--- Dataset excerpts Enclosed Below ---

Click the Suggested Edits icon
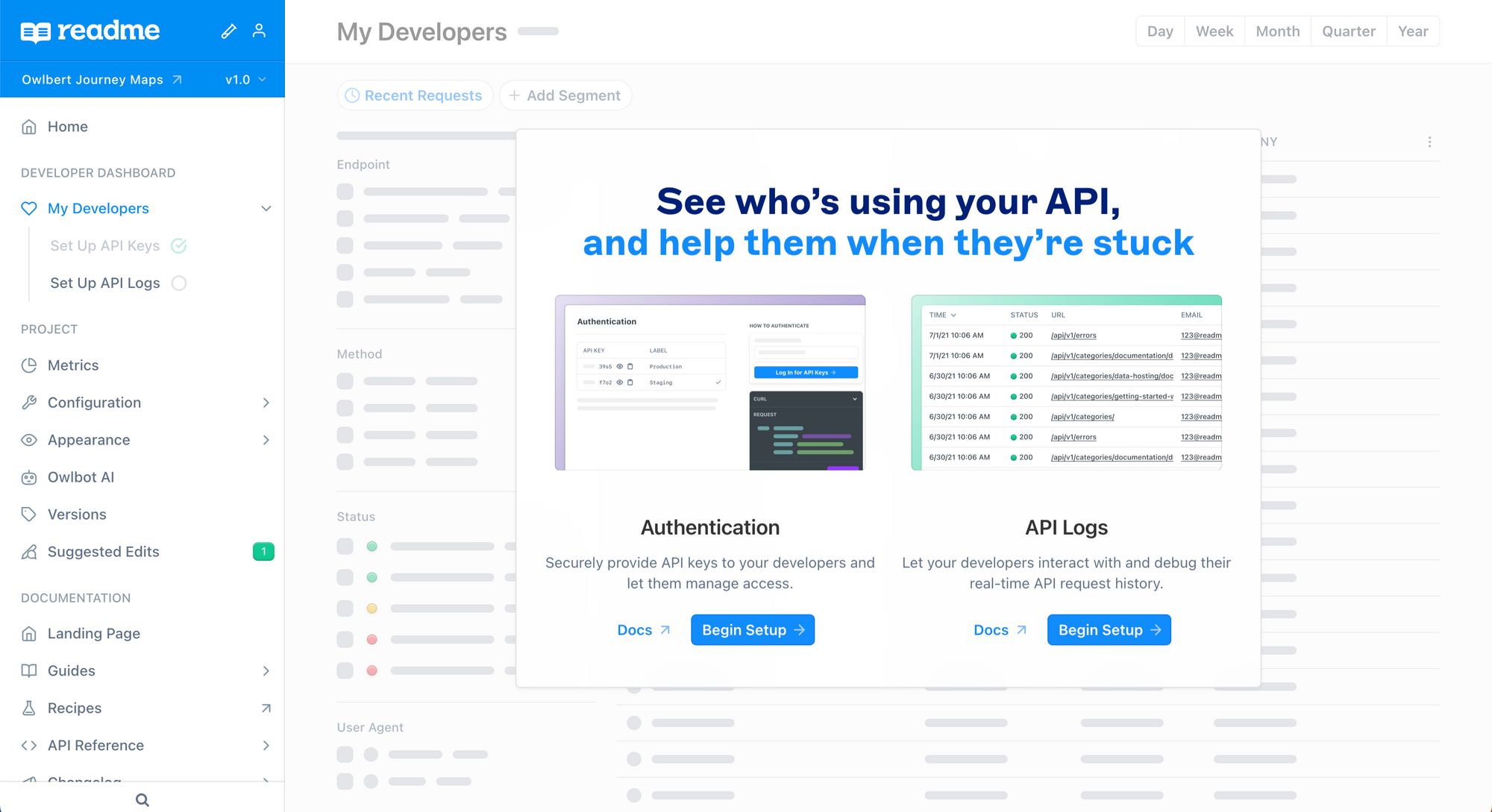Viewport: 1492px width, 812px height. coord(28,551)
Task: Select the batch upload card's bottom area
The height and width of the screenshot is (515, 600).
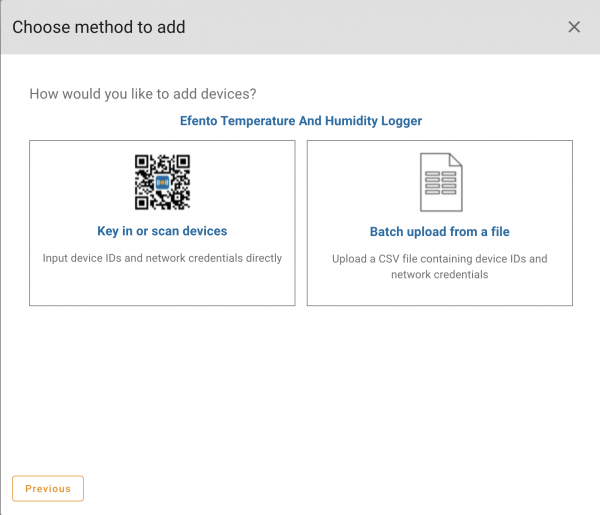Action: [440, 292]
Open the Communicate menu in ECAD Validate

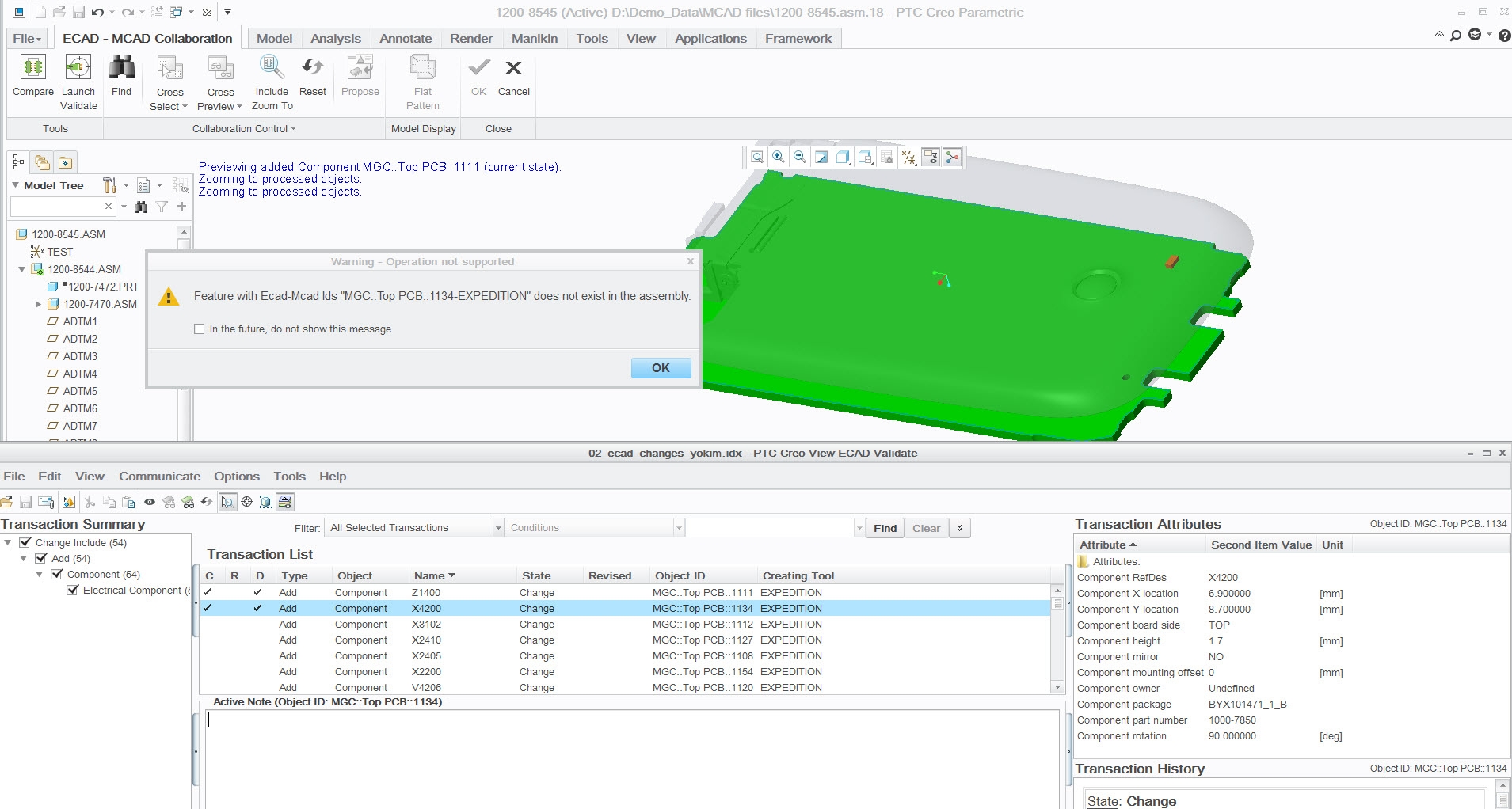click(x=159, y=477)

--- End of Enclosed Dataset excerpts ---

*What you are asked to do*. Your copy should hold every record word for word and none of the pictures.

*Result of this exercise*.
Click the Suggested Edits icon
Viewport: 1492px width, 812px height. coord(28,551)
Task: Select the batch upload card's bottom area
The height and width of the screenshot is (515, 600).
Action: [440, 292]
Open the Communicate menu in ECAD Validate

click(x=159, y=477)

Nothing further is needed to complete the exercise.